When I started blogging in 2004, I took a good look around at other websites, calmly chewed a cookie in my dorm room, and then vomited. There were only about 12 big personal-finance blogs back then, and yet even in 2004, I noticed the trend of new bloggers complaining about why they couldn’t get covered by the Big Blogs.

Today, I’m going to share two strategies I’ve used to get traffic to my websites from extremely high-traffic blogs like Lifehacker and sites like the Wall Street Journal.

This advice is useful for getting thousands of new readers to your blog, customers to your new startup, or to get your dream freelance job. And you can start using it tomorrow morning.

So, back to the question: Why do some bloggers get the lion’s share of attention, while others toil endlessly to write posts that virtually nobody will ever read?

On a recent forum where both new and experienced bloggers share tips for getting traffic, SEO, etc, most of the discussions were debating minutiae about meaningless changes they could make to their blog to get more readers. “What SEO plugin should I use?” one asked. “Does anyone think I should change my blog’s name???” another wondered. After 20 minutes of reading, I had to close the window because I was getting so frustrated.

Look, here’s a simple chart of what matters for getting traffic for your site.

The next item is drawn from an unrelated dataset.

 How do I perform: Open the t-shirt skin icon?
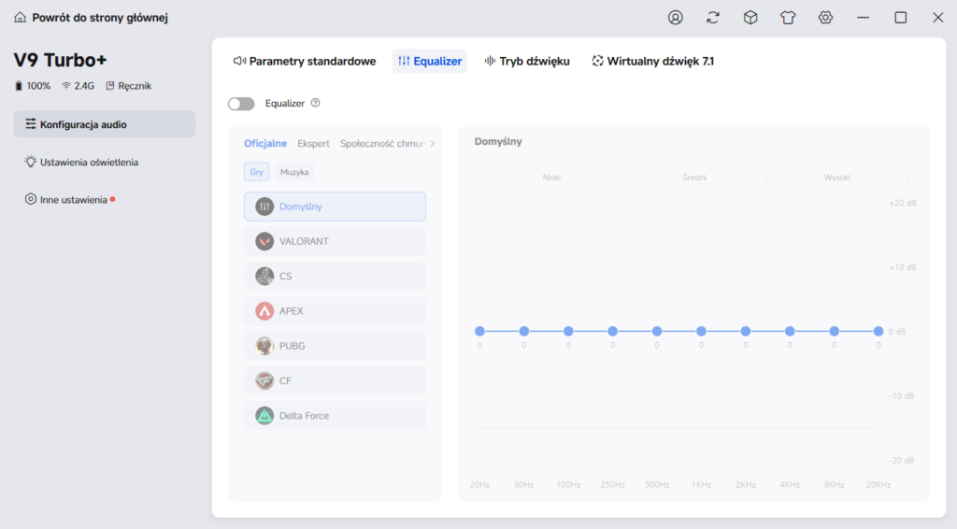(788, 18)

Basically, there are only two ways that really matter to get traffic to your website without spending a fortune in advertising:

Writing really good content – what I call “remarkable content”  – and then telling the right people about it.
Writing amazing “guest posts” – articles for other relevant blogs with more traffic than you.
Use the Remarkable Content Strategy to Get Traffic to your Blog

You’ve seen awesome writing on the web, right? Work that creates reputations and builds businesses.

Maybe you read people like Tim Ferriss, Neil Patel, Brian Clark, or one of the other big-name bloggers who regularly produce high-caliber material you can’t get enough of.

Their amazing content turned them into respected experts, helped them build a loyal fan base, and opened up huge opportunities in their business and personal lives. And it all started with great content.

The real question is: Can you do the same?

There is a proven system for creating remarkable content. A system that helps you churn out amazing articles, blog posts, and emails – anytime you want.

I spent dozens of hours documenting everything I know to a free guide to creating remarkable content. It’s already got hundreds of thousands of new visitors to my website, and it sends more traffic every day.

Read how: The Ultimate Guide to Remarkable Content.
Use the Guest Post Strategy to Borrow Traffic from Bigger Websites

Besides writing really good content, the easiest way to get traffic to your blog is to write something interesting for another blogger who has more traffic than you.

It’s funny — when you point this out to many new bloggers by saying, “Hey, why don’t you write up something really good and send it to a bigger blogger as a guest post?” — many of them quickly make up a bunch of excuses. “Well, uh… I am really busy this weekend” or “I’m in the middle of this really interesting post on how HSBC interest rates changed!” Yes, okay.

But it’s not just as simple as deciding to write a guest post. When it comes to high-traffic bloggers, there are very specific ways to approach them so they’ll accept your pitch.

Before we get to the tactics…

Who could apply this strategy? 3 examples

Like I said, this works for bloggers and many other areas of business:

You’re a new blogger who wants more traffic: If you’re a blogger and you’re looking to grow traffic, put yourself in the mind of bloggers.